Following Brexit/end of the transition period, as a general rule when it comes to VAT on services, sales of cross border purchases of services from one business to another (B2B) will remain subject to tax in the country of the customer – with some exceptions. Therefore, recipient of the service needs to account for the tax as reverse charged in the destination country.
VAT on imports £135 and under
The UK is introducing additional measures for overseas goods arriving at Great Britain from outside the UK with the end of transition period on 1st January 2021. Low Value Consignment Relief (LVCR) is being discontinued which previously exempted imports with a value below £135 from import VAT. Online Marketplaces (OMPs) will be responsible for collecting and accounting for the VAT where they are involved in facilitating the sale. For consignment value of £135 or under, VAT will be applied at the point of the sale rather than being applied as import VAT at customs.
This UK VAT will be charged and collected by the seller for B2C transactions. However, the VAT will be reverse charged to the customer for B2B transactions. This means that the foreign sellers sending goods into the UK will need to charge UK VAT and apply to be a part of the UK system when supplying goods with a value of £135 or under to end consumers i.e. non-VAT registered individuals.
Businesses receiving goods of £135 or under will need to account for the VAT as part of the reverse charge procedure and declare the VAT on their next VAT Return. Normal rules apply for the tax point, which means that it will usually be the invoice date. The recipient business will need to ensure that the seller knows their VAT number otherwise, the seller will have no choice and will have to treat it as a B2C sale and apply VAT.

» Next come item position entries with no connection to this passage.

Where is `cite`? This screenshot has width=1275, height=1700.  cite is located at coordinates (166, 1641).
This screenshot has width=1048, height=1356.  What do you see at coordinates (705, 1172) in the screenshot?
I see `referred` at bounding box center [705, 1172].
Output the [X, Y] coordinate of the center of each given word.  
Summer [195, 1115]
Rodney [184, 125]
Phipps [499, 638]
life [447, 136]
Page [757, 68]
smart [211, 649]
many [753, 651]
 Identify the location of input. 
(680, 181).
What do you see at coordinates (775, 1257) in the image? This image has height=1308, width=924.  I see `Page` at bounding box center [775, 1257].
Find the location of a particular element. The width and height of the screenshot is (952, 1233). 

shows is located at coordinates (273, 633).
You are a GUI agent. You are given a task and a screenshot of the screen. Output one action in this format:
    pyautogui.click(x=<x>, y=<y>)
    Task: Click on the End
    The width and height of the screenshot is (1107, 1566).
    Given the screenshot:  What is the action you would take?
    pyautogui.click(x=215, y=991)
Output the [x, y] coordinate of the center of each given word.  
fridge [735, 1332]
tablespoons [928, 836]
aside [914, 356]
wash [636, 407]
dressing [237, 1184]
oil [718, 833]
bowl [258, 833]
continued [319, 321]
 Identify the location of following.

In some respects, these UK measures mirror those due to be rolled out in the EU from July 2021 under the EU 2021 VAT e-Commerce Package.
VAT on Exports
The VAT situation also changes when it comes to exporting goods to EU countries as of 1st January 2021. As a result, exports to EU countries will be treated like the ones in non-EU countries – which essentially means that that they should be zero-rated for UK VAT. This will be the case regardless of whether you are exporting goods to a consumer (B2C) or to a business (B2B). In other words, you do not need to observe distance selling regulations or verify the VAT status of the recipient business.
Depending on the requirements of the countries in which sale is made, businesses selling to customers (B2C) in the EU will need to register for the EU VAT and appoint fiscal representatives. At the same time, it is crucial to understand what it means to zero-rate goods for VAT. It does not simply mean that you forget about VAT. Rather, it means that you apply a 0% VAT rate. While no VAT is payable, however, you should still include the exports as part of your VAT accounting.
When it comes to purchasing services, things will continue in the same way they did before 1st January 2021. B2B sales of services will continue to be subject to tax in the country of the customer and administered through reverse charge as per the place of supply rules – with some exceptions. B2C sales will continue to be subject to tax in the country of the seller – again with some exceptions. Furthermore, UK businesses using the Mini One Stop Shop (MOSS) system will need to register for the non-union MOSS. They will no longer benefit from a €10k threshold before having to apply the place of supply rules.
As a result, several businesses will be liable to VAT in the countries they sell digital services to and will need to register for non-union MOSS.